Amazon Elastic MapReduce
Developer Guide (API Version 2009-03-31)
« PreviousNext »
View the PDF for this guide.Go to the AWS Discussion Forum for this product.Go to the Kindle Store to download this guide in Kindle format.Did this page help you?  Yes | No |  Tell us about it...

Select a Amazon VPC Subnet for the Cluster (Optional)

Amazon Virtual Private Cloud (Amazon VPC) enables you to provision a virtual private cloud (VPC), an isolated area within AWS where you can configure a virtual network, controlling aspects such as private IP address ranges, subnets, routing tables and network gateways.

The reasons to launch your cluster into a VPC include the following:

  • Processing sensitive data

    Launching a cluster into a VPC is similar to launching the cluster into a private network with additional tools, such as routing tables and network ACLs, to define who has access to the network. If you are processing sensitive data in your cluster, you may want the additional access control that launching your cluster into a VPC provides.

  • Accessing resources on an internal network

    If your data source is located in a private network, it may be impractical or undesirable to upload that data to AWS for import into Amazon EMR, either because of the amount of data to transfer or because of the sensitive nature of the data. Instead, you can launch the cluster into a VPC and connect to your data center to your VPC through a VPN connection, enabling the cluster to access resources on your internal network. For example, if you have an Oracle database in your data center, launching your cluster into a VPC connected to that network by VPN makes it possible for the cluster to access the Oracle database.

For more information about Amazon VPC, see the Amazon VPC User Guide.

Clusters in a VPC

There are two platforms on which you can launch the EC2 instances of your cluster: EC2-Classic and EC2-VPC. In EC2-Classic, your instances run in a single, flat network that you share with other customers. In EC2-VPC, your instances run in a virtual private cloud (VPC) that's logically isolated to your AWS account. Your AWS account is capable of launching clusters into either the EC2-Classic or EC2-VPC platform, or only into the EC2-VPC platform, on a region-by-region basis. For more information about EC2-VPC, see Amazon Virtual Private Cloud (Amazon VPC).

Because access to and from the AWS cloud is a requirement of the cluster, you must connect an Internet gateway to the subnet hosting the cluster. If your application has components you do not want connected to the Internet gateway, you can launch those components in a private subnet you create within your VPC.

Clusters running in a VPC uses two security groups, ElasticMapReduce-master and ElasticMapReduce-slave, which control access to the master and slave nodes. Both the slave and master nodes connect to Amazon S3 through the Internet gateway.

Note

When you launch instances in a VPC using Amazon EMR, several Elastic IP addresses are loaned to you by the system at no cost; however, these addresses are not visible because they are not created using your account.

+++++

● **WRITTEN INSTRUCTION 1**
Copy the lines of the listing verbatim, beginning at the line that contains "Describe the element at coordinates (1304, 161)" and stopping after the line that contains "coordinates (1048, 722).".
● **WRITTEN INSTRUCTION 2**
Continue the guide on launching an Amazon EMR cluster into a VPC subnet from the point where it ends.

+++++

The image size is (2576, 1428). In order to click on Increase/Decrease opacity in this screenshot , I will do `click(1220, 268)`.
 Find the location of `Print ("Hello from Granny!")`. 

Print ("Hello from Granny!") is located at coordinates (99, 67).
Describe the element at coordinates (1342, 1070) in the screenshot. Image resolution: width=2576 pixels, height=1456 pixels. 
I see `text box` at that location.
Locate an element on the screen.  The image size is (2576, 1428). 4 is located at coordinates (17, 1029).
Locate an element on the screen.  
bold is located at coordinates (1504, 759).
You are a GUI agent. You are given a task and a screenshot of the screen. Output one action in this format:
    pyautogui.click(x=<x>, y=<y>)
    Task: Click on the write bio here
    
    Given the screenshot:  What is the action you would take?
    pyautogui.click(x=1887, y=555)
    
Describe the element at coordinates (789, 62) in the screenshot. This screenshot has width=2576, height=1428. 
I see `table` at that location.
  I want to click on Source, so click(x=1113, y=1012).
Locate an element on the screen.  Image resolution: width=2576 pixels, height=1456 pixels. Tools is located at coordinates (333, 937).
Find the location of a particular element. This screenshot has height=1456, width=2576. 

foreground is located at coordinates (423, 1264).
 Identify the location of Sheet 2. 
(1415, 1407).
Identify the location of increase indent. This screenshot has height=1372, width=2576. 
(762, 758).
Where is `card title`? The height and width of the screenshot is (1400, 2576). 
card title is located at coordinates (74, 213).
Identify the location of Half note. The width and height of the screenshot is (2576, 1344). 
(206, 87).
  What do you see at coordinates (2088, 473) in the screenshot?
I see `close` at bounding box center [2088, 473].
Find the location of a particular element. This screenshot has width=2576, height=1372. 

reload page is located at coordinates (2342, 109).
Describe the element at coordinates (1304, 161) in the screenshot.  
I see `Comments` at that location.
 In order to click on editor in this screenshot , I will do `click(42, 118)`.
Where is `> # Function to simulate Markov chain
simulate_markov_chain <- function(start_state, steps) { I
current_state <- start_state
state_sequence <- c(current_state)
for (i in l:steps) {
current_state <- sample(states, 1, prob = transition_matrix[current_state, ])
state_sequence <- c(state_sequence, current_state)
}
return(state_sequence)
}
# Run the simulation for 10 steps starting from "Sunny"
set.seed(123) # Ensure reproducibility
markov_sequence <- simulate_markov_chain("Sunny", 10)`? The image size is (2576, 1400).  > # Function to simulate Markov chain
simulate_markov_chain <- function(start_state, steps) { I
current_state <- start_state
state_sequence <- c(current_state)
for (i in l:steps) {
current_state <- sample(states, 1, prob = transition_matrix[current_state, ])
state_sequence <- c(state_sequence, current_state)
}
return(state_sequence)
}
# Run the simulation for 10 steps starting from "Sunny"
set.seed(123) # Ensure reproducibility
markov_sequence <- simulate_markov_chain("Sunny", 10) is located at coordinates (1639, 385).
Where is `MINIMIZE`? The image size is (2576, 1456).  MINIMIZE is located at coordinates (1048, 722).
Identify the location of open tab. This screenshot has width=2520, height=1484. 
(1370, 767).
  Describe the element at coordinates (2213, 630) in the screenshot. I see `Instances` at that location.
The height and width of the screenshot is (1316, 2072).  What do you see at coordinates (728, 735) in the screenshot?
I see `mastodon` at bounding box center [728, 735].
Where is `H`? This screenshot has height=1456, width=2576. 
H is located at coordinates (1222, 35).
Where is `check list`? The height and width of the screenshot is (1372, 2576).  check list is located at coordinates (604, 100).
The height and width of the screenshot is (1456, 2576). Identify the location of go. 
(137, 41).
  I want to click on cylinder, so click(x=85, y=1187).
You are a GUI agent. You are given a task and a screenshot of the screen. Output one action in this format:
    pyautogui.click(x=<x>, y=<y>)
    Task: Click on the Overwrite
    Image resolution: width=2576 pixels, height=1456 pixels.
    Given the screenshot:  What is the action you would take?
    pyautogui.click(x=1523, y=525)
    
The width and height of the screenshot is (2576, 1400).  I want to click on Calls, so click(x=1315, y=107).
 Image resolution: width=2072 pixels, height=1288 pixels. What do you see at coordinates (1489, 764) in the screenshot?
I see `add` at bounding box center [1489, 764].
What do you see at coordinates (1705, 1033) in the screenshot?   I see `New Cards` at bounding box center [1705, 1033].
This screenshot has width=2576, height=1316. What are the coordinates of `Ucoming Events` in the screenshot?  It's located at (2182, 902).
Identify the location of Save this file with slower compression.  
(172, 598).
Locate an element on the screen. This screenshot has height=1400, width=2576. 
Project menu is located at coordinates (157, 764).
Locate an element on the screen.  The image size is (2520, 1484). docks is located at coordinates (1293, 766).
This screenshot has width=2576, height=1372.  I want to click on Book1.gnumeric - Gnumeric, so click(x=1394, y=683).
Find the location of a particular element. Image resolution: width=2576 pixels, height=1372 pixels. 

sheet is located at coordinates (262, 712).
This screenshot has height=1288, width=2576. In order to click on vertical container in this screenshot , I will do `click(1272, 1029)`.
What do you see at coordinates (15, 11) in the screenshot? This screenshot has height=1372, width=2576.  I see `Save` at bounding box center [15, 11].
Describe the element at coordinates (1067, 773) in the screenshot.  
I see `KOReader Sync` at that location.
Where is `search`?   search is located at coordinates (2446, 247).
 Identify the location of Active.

+++++

● **EXERCISE RESULT 1**
Describe the element at coordinates (1304, 161) in the screenshot.  
I see `Comments` at that location.
 In order to click on editor in this screenshot , I will do `click(42, 118)`.
Where is `> # Function to simulate Markov chain
simulate_markov_chain <- function(start_state, steps) { I
current_state <- start_state
state_sequence <- c(current_state)
for (i in l:steps) {
current_state <- sample(states, 1, prob = transition_matrix[current_state, ])
state_sequence <- c(state_sequence, current_state)
}
return(state_sequence)
}
# Run the simulation for 10 steps starting from "Sunny"
set.seed(123) # Ensure reproducibility
markov_sequence <- simulate_markov_chain("Sunny", 10)`? The image size is (2576, 1400).  > # Function to simulate Markov chain
simulate_markov_chain <- function(start_state, steps) { I
current_state <- start_state
state_sequence <- c(current_state)
for (i in l:steps) {
current_state <- sample(states, 1, prob = transition_matrix[current_state, ])
state_sequence <- c(state_sequence, current_state)
}
return(state_sequence)
}
# Run the simulation for 10 steps starting from "Sunny"
set.seed(123) # Ensure reproducibility
markov_sequence <- simulate_markov_chain("Sunny", 10) is located at coordinates (1639, 385).
Where is `MINIMIZE`? The image size is (2576, 1456).  MINIMIZE is located at coordinates (1048, 722).

● **EXERCISE RESULT 2**
The following diagram shows how an Amazon EMR cluster runs in a VPC. The cluster is launched within a subnet. The cluster is able to connect to other AWS resources, such as Amazon S3 buckets, through the Internet gateway.

Cluster on a VPC

The following diagram shows how to set up a VPC so that a cluster in the VPC can access resources in your own network, such as an Oracle database.

Set up a VPC and cluster to access local VPN resources

Setting Up a VPC to Host Clusters

Before you can launch clusters on a VPC, you must create a VPC, a subnet, and an Internet gateway. The following instructions describe how to create a VPC capable of hosting Amazon EMR clusters using the Amazon EMR console.

To create a subnet to run Amazon EMR clusters

  1. Open the Amazon VPC console at https://console.aws.amazon.com/vpc/.

  2. In the navigation bar, select the region where you'll be running your cluster.

  3. Create a VPC by clicking Start VPC Wizard.

  4. Choose the VPC configuration by selecting one of the following options:

    • VPC with a Single Public Subnet - Select this option if the data used in the cluster is available on the Internet (for example, in Amazon S3 or Amazon RDS).

    • VPC with Public and Private subnets and Hardware VPN Access - Select this option if the data used in the cluster is stored in your network (for example, an Oracle database).

  5. Confirm the VPC settings.

    Configuring VPC settings
    • To work with Amazon EMR, the VPC must have both an Internet gateway and a subnet.

    • Use a private IP address space for your VPC to ensure proper DNS hostname resolution, otherwise you may experience Amazon EMR cluster failures. This includes the following IP address ranges:

      • 10.0.0.0 - 10.255.255.255

      • 172.16.0.0 - 172.31.255.255

      • 192.168.0.0 - 192.168.255.255

    • Verify that Enable DNS hostnames is checked. You have the option to enable DNS hostnames when you create the VPC. To change the setting of DNS hostnames, select your VPC in the VPC list, then click Edit in the details pane. To create a DNS entry that does not include a domain name, you need to create a DNS Options Set, and then associate it with your VPC. You cannot edit the domain name using the console after the DNS option set has been created.

      For more information, see Using DNS with Your VPC.

    • It is a best practice with Hadoop and related applications to ensure resolution of the fully qualified domain name (FQDN) for nodes. To ensure proper DNS resolution, configure a VPC that includes a DHCP options set whose parameters are set to the following values:

      • domain-name = ec2.internal

        Use ec2.internal if your region is us-east-1. For other regions, use region-name.compute.internal. For example in us-west-2, use us-west-2.compute.internal. For AWS GovCloud (US) Region, use us-gov-west-1.compute.internal.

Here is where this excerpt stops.